## Task prompt
Only an exact copy of the listing below will do.

[[ Material provided open ]]

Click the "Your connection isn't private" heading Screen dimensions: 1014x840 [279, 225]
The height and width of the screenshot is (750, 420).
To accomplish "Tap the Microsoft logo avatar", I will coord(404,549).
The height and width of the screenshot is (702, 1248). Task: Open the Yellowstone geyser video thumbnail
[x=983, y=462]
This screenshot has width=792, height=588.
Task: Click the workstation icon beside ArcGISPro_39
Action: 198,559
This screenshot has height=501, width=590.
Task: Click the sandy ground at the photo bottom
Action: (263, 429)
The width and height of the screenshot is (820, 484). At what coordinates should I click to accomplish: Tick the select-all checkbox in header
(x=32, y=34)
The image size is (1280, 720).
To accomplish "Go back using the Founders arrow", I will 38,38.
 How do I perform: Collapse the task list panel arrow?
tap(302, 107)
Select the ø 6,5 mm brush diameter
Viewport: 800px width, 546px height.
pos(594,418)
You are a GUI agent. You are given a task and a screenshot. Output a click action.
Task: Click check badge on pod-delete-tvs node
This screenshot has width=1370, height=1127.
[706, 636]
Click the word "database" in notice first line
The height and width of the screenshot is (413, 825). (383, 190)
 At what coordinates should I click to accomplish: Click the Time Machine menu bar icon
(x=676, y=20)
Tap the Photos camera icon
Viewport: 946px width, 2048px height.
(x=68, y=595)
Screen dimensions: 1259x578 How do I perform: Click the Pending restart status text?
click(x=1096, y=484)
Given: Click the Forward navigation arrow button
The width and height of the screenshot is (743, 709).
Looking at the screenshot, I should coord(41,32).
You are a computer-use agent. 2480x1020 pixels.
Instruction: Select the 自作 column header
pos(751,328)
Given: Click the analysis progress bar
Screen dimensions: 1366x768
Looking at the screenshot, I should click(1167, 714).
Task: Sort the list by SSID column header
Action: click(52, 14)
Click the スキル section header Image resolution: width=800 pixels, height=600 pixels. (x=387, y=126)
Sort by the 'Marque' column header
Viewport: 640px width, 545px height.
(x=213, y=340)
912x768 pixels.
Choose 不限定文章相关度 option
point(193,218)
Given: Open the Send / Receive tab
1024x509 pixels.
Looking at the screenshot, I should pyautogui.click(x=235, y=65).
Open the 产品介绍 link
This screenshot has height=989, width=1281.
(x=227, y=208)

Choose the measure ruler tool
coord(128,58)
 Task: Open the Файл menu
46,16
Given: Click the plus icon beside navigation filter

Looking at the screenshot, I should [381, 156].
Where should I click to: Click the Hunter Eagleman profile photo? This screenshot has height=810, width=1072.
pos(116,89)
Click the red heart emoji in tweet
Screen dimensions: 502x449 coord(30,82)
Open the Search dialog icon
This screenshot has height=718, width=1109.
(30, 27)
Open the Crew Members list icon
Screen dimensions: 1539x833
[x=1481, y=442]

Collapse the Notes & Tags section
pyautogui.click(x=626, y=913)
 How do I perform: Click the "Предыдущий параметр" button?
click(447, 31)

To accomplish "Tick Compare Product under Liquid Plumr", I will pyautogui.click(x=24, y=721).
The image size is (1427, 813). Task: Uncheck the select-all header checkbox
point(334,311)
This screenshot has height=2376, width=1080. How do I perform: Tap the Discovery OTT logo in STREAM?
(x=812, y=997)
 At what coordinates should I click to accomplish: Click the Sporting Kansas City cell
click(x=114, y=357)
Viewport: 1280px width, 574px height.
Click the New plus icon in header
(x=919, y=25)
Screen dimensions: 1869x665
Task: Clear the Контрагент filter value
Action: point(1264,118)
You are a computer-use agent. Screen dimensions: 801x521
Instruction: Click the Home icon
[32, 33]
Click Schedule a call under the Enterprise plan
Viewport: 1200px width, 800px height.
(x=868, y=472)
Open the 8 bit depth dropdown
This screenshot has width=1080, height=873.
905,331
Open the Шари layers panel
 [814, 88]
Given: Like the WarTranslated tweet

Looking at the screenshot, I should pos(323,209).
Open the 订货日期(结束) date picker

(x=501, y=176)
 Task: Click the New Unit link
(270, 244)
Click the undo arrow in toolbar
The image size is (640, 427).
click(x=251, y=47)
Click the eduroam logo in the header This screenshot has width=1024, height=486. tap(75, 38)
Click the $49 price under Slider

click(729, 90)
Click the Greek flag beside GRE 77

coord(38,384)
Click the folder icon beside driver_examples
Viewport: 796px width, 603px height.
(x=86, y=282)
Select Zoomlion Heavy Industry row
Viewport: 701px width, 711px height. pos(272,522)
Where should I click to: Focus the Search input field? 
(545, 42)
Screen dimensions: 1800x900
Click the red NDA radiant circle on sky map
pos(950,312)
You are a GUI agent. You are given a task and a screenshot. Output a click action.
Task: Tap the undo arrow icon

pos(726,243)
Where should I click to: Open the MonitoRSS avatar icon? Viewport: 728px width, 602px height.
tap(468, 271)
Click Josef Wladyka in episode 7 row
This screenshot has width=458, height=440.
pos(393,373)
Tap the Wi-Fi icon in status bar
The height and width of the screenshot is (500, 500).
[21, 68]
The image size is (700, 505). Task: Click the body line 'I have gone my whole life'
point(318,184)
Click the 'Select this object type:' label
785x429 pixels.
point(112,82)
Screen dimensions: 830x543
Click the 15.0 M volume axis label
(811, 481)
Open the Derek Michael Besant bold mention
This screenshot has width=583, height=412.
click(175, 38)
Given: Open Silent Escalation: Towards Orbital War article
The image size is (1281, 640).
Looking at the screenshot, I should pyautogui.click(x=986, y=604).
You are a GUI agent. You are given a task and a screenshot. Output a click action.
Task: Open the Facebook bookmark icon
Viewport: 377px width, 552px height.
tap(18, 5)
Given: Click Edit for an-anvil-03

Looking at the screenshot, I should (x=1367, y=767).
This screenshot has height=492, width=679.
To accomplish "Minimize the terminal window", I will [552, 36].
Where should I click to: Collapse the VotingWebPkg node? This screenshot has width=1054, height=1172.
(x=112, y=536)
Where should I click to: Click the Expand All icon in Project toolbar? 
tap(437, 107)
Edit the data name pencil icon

[[ Material provided closed ]]

## Answer box
Click the "Your connection isn't private" heading Screen dimensions: 1014x840 [279, 225]
The height and width of the screenshot is (750, 420).
To accomplish "Tap the Microsoft logo avatar", I will coord(404,549).
The height and width of the screenshot is (702, 1248). Task: Open the Yellowstone geyser video thumbnail
[x=983, y=462]
This screenshot has width=792, height=588.
Task: Click the workstation icon beside ArcGISPro_39
Action: 198,559
This screenshot has height=501, width=590.
Task: Click the sandy ground at the photo bottom
Action: (263, 429)
The width and height of the screenshot is (820, 484). At what coordinates should I click to accomplish: Tick the select-all checkbox in header
(x=32, y=34)
The image size is (1280, 720).
To accomplish "Go back using the Founders arrow", I will 38,38.
 How do I perform: Collapse the task list panel arrow?
tap(302, 107)
Select the ø 6,5 mm brush diameter
Viewport: 800px width, 546px height.
pos(594,418)
You are a GUI agent. You are given a task and a screenshot. Output a click action.
Task: Click check badge on pod-delete-tvs node
This screenshot has width=1370, height=1127.
[706, 636]
Click the word "database" in notice first line
The height and width of the screenshot is (413, 825). (383, 190)
 At what coordinates should I click to accomplish: Click the Time Machine menu bar icon
(x=676, y=20)
Tap the Photos camera icon
Viewport: 946px width, 2048px height.
(x=68, y=595)
Screen dimensions: 1259x578 How do I perform: Click the Pending restart status text?
click(x=1096, y=484)
Given: Click the Forward navigation arrow button
The width and height of the screenshot is (743, 709).
Looking at the screenshot, I should coord(41,32).
You are a computer-use agent. 2480x1020 pixels.
Instruction: Select the 自作 column header
pos(751,328)
Given: Click the analysis progress bar
Screen dimensions: 1366x768
Looking at the screenshot, I should click(1167, 714).
Task: Sort the list by SSID column header
Action: click(52, 14)
Click the スキル section header Image resolution: width=800 pixels, height=600 pixels. (x=387, y=126)
Sort by the 'Marque' column header
Viewport: 640px width, 545px height.
(x=213, y=340)
912x768 pixels.
Choose 不限定文章相关度 option
point(193,218)
Given: Open the Send / Receive tab
1024x509 pixels.
Looking at the screenshot, I should pyautogui.click(x=235, y=65).
Open the 产品介绍 link
This screenshot has height=989, width=1281.
(x=227, y=208)

Choose the measure ruler tool
coord(128,58)
 Task: Open the Файл menu
46,16
Given: Click the plus icon beside navigation filter

Looking at the screenshot, I should [381, 156].
Where should I click to: Click the Hunter Eagleman profile photo? This screenshot has height=810, width=1072.
pos(116,89)
Click the red heart emoji in tweet
Screen dimensions: 502x449 coord(30,82)
Open the Search dialog icon
This screenshot has height=718, width=1109.
(30, 27)
Open the Crew Members list icon
Screen dimensions: 1539x833
[x=1481, y=442]

Collapse the Notes & Tags section
pyautogui.click(x=626, y=913)
 How do I perform: Click the "Предыдущий параметр" button?
click(447, 31)

To accomplish "Tick Compare Product under Liquid Plumr", I will pyautogui.click(x=24, y=721).
The image size is (1427, 813). Task: Uncheck the select-all header checkbox
point(334,311)
This screenshot has height=2376, width=1080. How do I perform: Tap the Discovery OTT logo in STREAM?
(x=812, y=997)
 At what coordinates should I click to accomplish: Click the Sporting Kansas City cell
click(x=114, y=357)
Viewport: 1280px width, 574px height.
Click the New plus icon in header
(x=919, y=25)
Screen dimensions: 1869x665
Task: Clear the Контрагент filter value
Action: point(1264,118)
You are a computer-use agent. Screen dimensions: 801x521
Instruction: Click the Home icon
[32, 33]
Click Schedule a call under the Enterprise plan
Viewport: 1200px width, 800px height.
(x=868, y=472)
Open the 8 bit depth dropdown
This screenshot has width=1080, height=873.
905,331
Open the Шари layers panel
 [814, 88]
Given: Like the WarTranslated tweet

Looking at the screenshot, I should pos(323,209).
Open the 订货日期(结束) date picker

(x=501, y=176)
 Task: Click the New Unit link
(270, 244)
Click the undo arrow in toolbar
The image size is (640, 427).
click(x=251, y=47)
Click the eduroam logo in the header This screenshot has width=1024, height=486. tap(75, 38)
Click the $49 price under Slider

click(729, 90)
Click the Greek flag beside GRE 77

coord(38,384)
Click the folder icon beside driver_examples
Viewport: 796px width, 603px height.
(x=86, y=282)
Select Zoomlion Heavy Industry row
Viewport: 701px width, 711px height. pos(272,522)
Where should I click to: Focus the Search input field? 
(545, 42)
Screen dimensions: 1800x900
Click the red NDA radiant circle on sky map
pos(950,312)
You are a GUI agent. You are given a task and a screenshot. Output a click action.
Task: Tap the undo arrow icon

pos(726,243)
Where should I click to: Open the MonitoRSS avatar icon? Viewport: 728px width, 602px height.
tap(468, 271)
Click Josef Wladyka in episode 7 row
This screenshot has width=458, height=440.
pos(393,373)
Tap the Wi-Fi icon in status bar
The height and width of the screenshot is (500, 500).
[21, 68]
The image size is (700, 505). Task: Click the body line 'I have gone my whole life'
point(318,184)
Click the 'Select this object type:' label
785x429 pixels.
point(112,82)
Screen dimensions: 830x543
Click the 15.0 M volume axis label
(811, 481)
Open the Derek Michael Besant bold mention
This screenshot has width=583, height=412.
click(175, 38)
Given: Open Silent Escalation: Towards Orbital War article
The image size is (1281, 640).
Looking at the screenshot, I should pyautogui.click(x=986, y=604).
You are a GUI agent. You are given a task and a screenshot. Output a click action.
Task: Open the Facebook bookmark icon
Viewport: 377px width, 552px height.
tap(18, 5)
Given: Click Edit for an-anvil-03

Looking at the screenshot, I should (x=1367, y=767).
This screenshot has height=492, width=679.
To accomplish "Minimize the terminal window", I will [552, 36].
Where should I click to: Collapse the VotingWebPkg node? This screenshot has width=1054, height=1172.
(x=112, y=536)
Where should I click to: Click the Expand All icon in Project toolbar? 
tap(437, 107)
Edit the data name pencil icon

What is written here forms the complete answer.